Correos y la Sociedad Estatal de Participación Industrial (SEPI) aprobaron un nuevo plan estratégico para el operador postal público, que se saldó con una profunda crisis patrimonial acumulando alrededor de 1.000 millones de euros de pérdida neta durante sus últimos ejercicios. La compañía, ahora presidida por Pedro Saura, ha diseñado una nueva jornada, con horizonte hasta 2028, para recuperar el envío de rentabilidad. Algo que precedió a la finalización de este periodo, en el que pretende alcanzar un margen Ebitda sobre ventas del 6%, “una situación de beneficios consolidada y una situación financiera saneada”. La última vez que el Grupo Correos tuvo operación neta anual fue en 2019.
El plan, que afecta a la actividad postal en España (también en Portugal), marca tres prioridades: la modernización del servicio postal universal, cuya reputación ha sido criticada por la Comisión Nacional de los Mercados y la Competencia (CNMC) por sus bajos niveles de calidad ; el impulso del negocio del packaging, con el objetivo de representar más del 30% de la fabricación del grupo; y el impulso para nuevas rutas de entrada. Este punto será responsabilidad de los Servicios de Interés Económico General (SIEG) de la administración, que permitirán a los mensajeros compensar la caída del comercio postal tradicional. Esto permitirá a la empresa comenzar a determinar actividades «que constituyan un beneficio público general» y no serán proporcionales al mercado, apunta.
“Existen varios servicios esenciales que complementan estos requisitos. Estamos en contacto con la exclusión financiera, aquellos ciudadanos que huyen de los servicios bancarios tecnológicos o que no están atentos a vivir en zonas remotas y privadas o a encontrarse en una situación de vulnerabilidad. Correos es la solución óptima y eficaz para solucionar este problema, con una atención especial y personalizada”, afirmó en una nota de presentación del presidente de Correos, Pedro Saura.
La intención es que los correos se relacionen con las actividades que llevan a cabo otras empresas postales públicas de la compañía europea, como Francia o Italia, que exigen que los administradores y servicios financieros básicos cambien la compensación.
El plan pretende reducir la dependencia del comercio postal, que actualmente representa el 66% de los ingresos, para aumentar hasta el 49% en 2028. Por otro lado, aumentar el paquete, del 24% al 35%, y las empresas diversificadas representan el 16%, por el 10% real.
También prevé reversiones “con fin de mostrador con garantías de transformación, recuperación y resto del correo”, y también tarjetas de adquisición.

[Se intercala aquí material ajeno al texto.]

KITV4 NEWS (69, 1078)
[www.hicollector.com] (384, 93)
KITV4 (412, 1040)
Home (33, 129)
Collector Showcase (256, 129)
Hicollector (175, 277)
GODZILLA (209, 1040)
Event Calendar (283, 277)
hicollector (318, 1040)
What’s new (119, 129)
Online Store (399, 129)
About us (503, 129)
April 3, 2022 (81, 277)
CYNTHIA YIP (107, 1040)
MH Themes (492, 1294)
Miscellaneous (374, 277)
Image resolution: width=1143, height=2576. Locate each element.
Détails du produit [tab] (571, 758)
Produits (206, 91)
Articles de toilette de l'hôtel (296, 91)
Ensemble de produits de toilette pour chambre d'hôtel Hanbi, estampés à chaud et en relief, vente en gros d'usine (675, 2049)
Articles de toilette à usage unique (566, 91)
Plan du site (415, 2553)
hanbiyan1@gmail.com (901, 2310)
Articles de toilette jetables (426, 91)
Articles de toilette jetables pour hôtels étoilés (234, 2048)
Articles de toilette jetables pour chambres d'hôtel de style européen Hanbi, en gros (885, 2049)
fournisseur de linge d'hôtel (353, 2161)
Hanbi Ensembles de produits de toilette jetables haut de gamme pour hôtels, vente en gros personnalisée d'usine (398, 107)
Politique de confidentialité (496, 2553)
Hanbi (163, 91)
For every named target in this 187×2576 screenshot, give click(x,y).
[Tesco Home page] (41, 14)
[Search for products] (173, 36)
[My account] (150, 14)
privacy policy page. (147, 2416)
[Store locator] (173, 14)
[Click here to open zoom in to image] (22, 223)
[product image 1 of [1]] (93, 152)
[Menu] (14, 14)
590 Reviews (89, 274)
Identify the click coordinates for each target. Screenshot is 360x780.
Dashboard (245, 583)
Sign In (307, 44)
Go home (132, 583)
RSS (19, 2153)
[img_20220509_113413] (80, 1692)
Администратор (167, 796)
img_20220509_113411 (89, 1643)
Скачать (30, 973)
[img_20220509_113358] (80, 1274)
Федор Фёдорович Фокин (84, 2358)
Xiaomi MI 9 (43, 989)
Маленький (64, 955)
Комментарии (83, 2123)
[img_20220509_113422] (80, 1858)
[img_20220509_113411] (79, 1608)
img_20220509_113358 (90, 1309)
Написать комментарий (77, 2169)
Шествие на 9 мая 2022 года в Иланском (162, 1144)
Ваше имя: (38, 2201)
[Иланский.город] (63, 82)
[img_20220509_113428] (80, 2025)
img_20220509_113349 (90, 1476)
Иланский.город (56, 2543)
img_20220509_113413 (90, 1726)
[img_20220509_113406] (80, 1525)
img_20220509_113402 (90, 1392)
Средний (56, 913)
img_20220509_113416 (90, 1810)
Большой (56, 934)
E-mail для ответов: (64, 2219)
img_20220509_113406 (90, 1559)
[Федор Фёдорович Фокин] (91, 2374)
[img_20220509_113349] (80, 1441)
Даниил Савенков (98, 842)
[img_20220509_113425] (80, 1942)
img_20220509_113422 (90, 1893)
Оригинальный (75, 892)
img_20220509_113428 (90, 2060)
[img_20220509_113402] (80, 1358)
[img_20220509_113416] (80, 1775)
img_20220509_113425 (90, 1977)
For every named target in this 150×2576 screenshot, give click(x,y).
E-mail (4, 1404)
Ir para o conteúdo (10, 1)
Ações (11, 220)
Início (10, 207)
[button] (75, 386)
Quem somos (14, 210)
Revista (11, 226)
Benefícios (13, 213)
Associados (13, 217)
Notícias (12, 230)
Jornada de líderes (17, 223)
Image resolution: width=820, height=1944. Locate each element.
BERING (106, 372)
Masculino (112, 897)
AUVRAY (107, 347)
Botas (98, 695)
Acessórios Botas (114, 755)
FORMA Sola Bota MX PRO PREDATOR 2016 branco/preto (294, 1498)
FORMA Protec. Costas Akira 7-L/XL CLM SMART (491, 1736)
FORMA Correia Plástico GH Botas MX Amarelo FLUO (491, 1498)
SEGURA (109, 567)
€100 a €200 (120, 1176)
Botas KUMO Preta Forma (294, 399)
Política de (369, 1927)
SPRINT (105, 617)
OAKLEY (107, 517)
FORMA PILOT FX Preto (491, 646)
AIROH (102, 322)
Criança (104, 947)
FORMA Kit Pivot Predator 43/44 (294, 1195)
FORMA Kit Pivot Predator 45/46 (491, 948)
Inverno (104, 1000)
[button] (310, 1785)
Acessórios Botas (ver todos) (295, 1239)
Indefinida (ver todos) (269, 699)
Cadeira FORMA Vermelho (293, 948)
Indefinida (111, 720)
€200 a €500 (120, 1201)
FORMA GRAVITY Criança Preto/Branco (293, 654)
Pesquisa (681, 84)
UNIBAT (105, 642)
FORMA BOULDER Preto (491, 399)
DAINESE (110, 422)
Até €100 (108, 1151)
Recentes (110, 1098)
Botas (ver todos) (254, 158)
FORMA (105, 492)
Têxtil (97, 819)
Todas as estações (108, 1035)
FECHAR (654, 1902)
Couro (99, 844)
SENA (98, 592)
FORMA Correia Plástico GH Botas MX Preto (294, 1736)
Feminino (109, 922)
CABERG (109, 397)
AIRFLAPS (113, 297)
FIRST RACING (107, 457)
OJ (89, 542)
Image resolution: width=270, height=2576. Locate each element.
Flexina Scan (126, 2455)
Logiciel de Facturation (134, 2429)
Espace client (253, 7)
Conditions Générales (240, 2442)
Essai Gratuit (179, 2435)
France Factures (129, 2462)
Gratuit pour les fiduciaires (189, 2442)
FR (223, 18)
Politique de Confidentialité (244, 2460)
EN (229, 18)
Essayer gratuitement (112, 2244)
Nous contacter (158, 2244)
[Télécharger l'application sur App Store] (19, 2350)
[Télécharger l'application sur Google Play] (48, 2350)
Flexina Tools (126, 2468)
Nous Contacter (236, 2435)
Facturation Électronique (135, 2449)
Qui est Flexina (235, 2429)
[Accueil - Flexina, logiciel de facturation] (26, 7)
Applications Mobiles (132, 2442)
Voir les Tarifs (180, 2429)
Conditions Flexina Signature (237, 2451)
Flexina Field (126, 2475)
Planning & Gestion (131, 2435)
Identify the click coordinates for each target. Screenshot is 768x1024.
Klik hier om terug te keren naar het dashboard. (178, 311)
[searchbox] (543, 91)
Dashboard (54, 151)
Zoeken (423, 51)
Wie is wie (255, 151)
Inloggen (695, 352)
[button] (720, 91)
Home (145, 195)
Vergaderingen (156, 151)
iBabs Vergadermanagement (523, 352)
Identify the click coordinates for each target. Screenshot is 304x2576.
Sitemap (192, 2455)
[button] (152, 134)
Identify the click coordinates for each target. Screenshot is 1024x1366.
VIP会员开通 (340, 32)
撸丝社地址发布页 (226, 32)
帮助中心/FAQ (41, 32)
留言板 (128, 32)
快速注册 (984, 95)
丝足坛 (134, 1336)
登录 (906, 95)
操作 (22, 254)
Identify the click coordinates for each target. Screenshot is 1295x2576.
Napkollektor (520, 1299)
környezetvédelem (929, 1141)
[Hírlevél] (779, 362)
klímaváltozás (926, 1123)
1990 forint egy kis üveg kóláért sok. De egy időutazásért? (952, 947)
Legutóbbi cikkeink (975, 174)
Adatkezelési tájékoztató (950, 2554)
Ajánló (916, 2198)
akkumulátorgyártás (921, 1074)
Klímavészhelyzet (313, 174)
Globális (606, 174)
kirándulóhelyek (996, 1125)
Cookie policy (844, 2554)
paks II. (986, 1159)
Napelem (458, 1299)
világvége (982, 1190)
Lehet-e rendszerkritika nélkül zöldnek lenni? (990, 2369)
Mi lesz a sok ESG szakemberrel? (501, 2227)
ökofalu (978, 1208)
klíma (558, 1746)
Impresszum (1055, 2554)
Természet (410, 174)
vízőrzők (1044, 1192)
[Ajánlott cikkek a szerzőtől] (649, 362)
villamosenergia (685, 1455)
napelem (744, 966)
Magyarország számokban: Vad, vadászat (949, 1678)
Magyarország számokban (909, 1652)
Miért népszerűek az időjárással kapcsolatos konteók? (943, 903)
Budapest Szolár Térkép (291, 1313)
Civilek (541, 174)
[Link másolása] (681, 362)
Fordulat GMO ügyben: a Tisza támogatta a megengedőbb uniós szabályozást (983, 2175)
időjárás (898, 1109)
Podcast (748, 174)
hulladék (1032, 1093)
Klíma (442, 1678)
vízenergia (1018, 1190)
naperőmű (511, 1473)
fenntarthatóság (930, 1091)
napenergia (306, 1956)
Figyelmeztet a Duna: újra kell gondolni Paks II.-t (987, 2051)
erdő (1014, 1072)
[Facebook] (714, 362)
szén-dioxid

Entre las inversiones figuran la compra de nuevas empresas destinadas a la operación y la logística, la renovación de la flota de vehículos y la compra de equipos automatizados y robóticos. También en digitalización, gestión de datos e innovación tecnológica.
Todas estas inversiones van en paralelo a los acuerdos con la SEPI y los sindicatos CC OO y UGT, para que el Estado inyecte hasta 4.000 millones de euros para transformar el operador postal. De hecho, el plan estratégico también incluye el compromiso de la compañía de un nuevo convenio colectivo antes de la llegada del año, ahora que llegó el actual de 2013. También será un plan de personas, con el rejuvenecimiento de la planta como uno de los prioridades principales.
Los mensajeros solo se pueden contratar en uno de los últimos trabajos nuevos. Durante este período, las pérdidas netas consolidadas alcanzaron los 1.082 millones de euros. En 2023, esto costó 120 millones, con un resultado operativo negativo de 174,3 millones. La memoria de la empresa reconoce que la acumulación de pérdidas hace previsible que el grupo «incurra en un desequilibrio patrimonial durante el ejercicio 2025», porque será necesario proceder a «la ejecución de medidas para obtener el reequilibrio patrimonial».